In contrast to previous studies, we considered ETCO2 on the continuous scale and allowed for a non-linear association between ETCO2 and the (logit of) mortality. The association between ETCO2 levels and mortality was L-shaped, with a profound increase in mortality in ETCO2 values < 35 mmHg, i.e., in hypocapnia. We did not observe an association between high ETCO2 values and increased mortality, but the precision of the estimated association declined above 45 mmHg. Our data therefore do not allow the conclusion that ETCO2 values > 45 mmHg are safe, and therefore, a “safe zone” of 35—45 mmHg ETCO2 seems a reasonable target to guide prehospital ventilation in patients with severe TBI. Notably, this ETCO2 range is higher than that currently recommended by many EMS protocols in the United States [11]. The increase in mortality with ETCO2 values below 35 mmHg was observed across all subgroup analyses, including patients with isolated TBI and patients with signs of cerebral herniation. While these subgroup analyses must be interpreted with care, the data also do not support the unproven paradigm of temporary hyperventilation in patients with signs of cerebral herniation. [33]

Limitations

BRAIN-PROTECT is a prospective observational study project, and the inherent limitations of observational research such as risk of selection bias and information bias have to be considered. The steps taken to minimize such bias have been described previously [12]. Importantly, observational data are subject to confounding, and we therefore emphasize that we observed an association but not necessarily a causal relationship between ETCO2 values and 30-day mortality. Decreases in ETCO2 levels are often due to hyperventilation, but may also have other causes, such as low cardiac output during circulatory shock, excessive blood loss, or tension pneumothorax. However, we thoroughly adjusted for potential confounders in the multivariable regression model. In plain language, for patients with everything else being held constant (i.e., same age, same injury severity score, same GCS score, same blood pressure, same heart rate, etc.), an ETCO2 value < 35 mmHg is independently associated with a markedly increased mortality. Moreover, in our subgroup analysis of patients with isolated TBI—i.e., patients without other significant injuries that could bias the association—we also found a profound association between hypocapnia and mortality. Nonetheless, residual confounding cannot be excluded, and clinical recommendations are not directly supported by the data. However, accumulating evidence suggests detrimental effects of hyperventilation, and our data provide the best available evidence for a specific ventilation target.

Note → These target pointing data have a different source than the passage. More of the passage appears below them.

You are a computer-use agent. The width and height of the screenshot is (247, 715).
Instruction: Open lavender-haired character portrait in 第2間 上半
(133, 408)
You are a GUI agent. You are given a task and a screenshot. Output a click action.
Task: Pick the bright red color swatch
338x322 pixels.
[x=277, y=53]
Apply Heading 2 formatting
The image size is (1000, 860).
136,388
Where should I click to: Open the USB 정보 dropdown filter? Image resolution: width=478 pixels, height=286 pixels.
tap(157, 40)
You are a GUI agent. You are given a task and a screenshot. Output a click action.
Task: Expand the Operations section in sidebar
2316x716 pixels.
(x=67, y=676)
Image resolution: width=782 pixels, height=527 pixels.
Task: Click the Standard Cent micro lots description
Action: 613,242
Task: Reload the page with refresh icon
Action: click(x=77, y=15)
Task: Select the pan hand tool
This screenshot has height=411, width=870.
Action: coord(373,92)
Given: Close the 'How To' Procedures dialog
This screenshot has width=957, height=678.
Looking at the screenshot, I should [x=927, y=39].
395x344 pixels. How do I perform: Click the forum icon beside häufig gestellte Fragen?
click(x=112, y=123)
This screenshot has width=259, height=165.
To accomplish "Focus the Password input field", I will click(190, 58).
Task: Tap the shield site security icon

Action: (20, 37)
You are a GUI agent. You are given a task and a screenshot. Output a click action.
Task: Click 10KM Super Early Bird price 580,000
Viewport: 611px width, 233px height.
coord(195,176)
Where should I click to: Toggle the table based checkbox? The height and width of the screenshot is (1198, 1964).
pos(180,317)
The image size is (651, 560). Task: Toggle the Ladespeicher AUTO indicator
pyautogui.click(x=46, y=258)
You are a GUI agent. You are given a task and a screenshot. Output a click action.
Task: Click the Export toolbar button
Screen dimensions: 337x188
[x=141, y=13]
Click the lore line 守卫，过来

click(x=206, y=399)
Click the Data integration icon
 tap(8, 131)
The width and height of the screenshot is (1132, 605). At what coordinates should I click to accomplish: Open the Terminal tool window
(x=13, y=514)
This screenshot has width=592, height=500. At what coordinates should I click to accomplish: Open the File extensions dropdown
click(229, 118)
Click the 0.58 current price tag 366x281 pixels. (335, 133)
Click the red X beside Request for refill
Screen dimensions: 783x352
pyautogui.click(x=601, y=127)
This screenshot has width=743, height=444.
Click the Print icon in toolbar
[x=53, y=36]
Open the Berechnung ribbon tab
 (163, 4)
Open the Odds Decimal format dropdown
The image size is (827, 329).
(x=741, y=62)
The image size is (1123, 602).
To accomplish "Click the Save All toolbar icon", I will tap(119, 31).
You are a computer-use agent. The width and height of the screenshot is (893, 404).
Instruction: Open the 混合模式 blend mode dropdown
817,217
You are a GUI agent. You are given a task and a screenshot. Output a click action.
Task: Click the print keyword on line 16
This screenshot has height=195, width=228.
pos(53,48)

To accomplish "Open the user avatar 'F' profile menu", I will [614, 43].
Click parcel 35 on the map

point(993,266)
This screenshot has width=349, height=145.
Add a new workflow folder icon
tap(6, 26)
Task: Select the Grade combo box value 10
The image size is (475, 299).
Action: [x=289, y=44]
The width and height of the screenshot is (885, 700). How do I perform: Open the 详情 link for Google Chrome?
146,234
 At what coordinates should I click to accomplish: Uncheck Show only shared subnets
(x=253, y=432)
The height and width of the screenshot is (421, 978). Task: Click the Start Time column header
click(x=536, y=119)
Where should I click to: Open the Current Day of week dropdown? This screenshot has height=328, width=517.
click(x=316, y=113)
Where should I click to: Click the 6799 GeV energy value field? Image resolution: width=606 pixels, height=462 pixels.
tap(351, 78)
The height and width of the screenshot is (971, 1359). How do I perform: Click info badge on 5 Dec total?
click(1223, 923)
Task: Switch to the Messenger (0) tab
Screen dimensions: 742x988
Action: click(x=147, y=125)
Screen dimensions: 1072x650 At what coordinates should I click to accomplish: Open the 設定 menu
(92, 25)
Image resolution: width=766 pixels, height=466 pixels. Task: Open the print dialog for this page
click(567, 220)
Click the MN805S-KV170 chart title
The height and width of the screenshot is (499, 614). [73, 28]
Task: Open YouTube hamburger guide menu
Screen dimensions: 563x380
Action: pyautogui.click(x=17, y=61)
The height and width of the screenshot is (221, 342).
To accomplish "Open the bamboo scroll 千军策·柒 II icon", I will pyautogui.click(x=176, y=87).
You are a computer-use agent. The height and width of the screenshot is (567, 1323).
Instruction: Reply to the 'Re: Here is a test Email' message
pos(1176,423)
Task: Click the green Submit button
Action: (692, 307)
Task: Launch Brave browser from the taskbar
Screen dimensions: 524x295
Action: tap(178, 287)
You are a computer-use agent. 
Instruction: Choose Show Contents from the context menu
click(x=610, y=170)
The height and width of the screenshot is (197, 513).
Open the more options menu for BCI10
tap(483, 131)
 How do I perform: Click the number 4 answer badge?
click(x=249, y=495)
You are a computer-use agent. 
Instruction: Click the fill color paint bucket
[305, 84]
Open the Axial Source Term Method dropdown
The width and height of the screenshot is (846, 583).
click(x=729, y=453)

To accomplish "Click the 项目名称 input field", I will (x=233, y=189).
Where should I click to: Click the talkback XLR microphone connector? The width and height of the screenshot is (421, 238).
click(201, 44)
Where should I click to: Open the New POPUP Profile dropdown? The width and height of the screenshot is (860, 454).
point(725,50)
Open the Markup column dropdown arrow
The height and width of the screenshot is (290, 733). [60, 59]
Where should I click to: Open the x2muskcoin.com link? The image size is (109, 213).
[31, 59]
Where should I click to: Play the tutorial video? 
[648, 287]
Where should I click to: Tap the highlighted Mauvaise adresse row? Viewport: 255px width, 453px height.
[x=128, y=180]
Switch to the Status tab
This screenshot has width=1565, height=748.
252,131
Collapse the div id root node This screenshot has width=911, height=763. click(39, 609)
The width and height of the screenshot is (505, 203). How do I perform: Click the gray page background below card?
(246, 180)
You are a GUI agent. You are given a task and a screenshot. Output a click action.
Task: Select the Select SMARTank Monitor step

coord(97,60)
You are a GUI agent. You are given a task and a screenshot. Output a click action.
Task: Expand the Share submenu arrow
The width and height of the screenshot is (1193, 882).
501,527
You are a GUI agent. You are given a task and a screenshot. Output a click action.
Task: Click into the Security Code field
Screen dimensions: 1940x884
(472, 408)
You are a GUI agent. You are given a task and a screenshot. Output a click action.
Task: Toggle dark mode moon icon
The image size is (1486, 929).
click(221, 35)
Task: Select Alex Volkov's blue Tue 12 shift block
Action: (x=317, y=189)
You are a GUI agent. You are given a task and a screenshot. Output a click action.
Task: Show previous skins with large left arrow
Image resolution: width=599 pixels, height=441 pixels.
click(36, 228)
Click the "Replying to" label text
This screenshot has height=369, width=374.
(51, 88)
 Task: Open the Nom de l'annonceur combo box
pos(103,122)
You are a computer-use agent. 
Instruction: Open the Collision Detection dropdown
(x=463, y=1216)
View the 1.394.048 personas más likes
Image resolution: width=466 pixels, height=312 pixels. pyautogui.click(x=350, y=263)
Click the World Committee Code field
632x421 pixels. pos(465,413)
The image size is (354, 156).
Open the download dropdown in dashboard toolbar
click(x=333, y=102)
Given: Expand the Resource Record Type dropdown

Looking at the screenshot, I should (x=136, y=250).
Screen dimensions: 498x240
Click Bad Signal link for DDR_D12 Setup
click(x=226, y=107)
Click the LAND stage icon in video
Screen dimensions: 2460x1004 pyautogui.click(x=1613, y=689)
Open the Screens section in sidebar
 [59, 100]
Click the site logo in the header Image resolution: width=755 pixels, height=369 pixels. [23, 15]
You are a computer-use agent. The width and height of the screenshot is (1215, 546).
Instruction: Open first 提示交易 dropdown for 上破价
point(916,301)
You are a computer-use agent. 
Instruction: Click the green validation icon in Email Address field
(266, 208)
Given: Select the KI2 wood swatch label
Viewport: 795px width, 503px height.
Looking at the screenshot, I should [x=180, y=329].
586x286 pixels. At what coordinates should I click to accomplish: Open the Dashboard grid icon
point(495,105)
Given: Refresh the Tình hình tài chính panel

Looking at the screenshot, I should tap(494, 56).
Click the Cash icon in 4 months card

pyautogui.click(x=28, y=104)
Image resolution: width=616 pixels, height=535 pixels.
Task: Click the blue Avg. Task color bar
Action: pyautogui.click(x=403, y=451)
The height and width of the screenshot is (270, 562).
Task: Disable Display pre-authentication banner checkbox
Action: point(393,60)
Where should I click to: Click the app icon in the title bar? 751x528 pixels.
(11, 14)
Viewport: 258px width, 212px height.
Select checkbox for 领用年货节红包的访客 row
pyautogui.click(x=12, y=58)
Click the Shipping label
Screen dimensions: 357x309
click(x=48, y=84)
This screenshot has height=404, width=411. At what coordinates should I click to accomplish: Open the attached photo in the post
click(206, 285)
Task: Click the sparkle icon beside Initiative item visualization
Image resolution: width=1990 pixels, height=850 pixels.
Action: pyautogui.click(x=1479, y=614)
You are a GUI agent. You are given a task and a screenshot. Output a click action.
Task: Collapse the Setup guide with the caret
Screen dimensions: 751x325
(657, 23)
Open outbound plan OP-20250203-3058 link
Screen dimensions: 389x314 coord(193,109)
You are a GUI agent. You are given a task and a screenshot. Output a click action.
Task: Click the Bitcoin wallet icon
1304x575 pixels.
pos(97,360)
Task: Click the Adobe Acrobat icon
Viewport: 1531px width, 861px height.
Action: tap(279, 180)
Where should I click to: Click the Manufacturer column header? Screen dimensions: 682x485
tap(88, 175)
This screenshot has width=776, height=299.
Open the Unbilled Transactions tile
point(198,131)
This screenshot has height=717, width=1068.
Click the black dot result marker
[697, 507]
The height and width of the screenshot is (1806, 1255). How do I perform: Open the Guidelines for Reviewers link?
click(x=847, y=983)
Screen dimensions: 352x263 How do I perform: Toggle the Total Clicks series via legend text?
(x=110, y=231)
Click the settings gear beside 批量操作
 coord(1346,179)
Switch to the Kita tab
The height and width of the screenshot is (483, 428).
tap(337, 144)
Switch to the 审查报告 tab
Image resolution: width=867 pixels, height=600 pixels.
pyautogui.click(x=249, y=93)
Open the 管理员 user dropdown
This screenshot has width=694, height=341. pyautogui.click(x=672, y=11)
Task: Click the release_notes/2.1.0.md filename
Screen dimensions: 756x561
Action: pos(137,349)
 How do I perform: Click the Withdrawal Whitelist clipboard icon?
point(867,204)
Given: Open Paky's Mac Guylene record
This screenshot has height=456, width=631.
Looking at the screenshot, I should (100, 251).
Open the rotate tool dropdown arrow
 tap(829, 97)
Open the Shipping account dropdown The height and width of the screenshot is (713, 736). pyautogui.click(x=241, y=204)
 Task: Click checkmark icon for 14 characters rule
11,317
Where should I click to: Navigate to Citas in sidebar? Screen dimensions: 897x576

Missing data are also a limitation of our study. However, analyses produced consistent results after multiple imputation, [34] suggesting that missing data did not bias our results to a relevant degree. Moreover, data were collected in the Netherlands, a country with a high population density and highly developed emergency care infrastructure with short distances to trauma centers. The results may not necessarily generalize to other healthcare systems.

Our analysis focuses on 30-day mortality, which is clearly a clinically relevant endpoint. Nonetheless, neurologic recovery, e.g. as measured by the extended Glasgow Outcome Scale [15], is also of great importance and should be addressed in future studies. We had initially planned to analyze and show such data in the current study but refrained from doing so, because these data were incomplete and could not validly be imputed given the assumed mechanism of missingness.

Conclusions

We found an L-shaped association between ETCO2 levels and 30-day mortality in patients with severe TBI. The range between 35 and 45 mmHg seems a reasonable target as lower ETCO2 levels were significantly associated with increased 30-day mortality. These results suggest that the use of hyperventilation in prehospital treatment of severe TBI should be discouraged.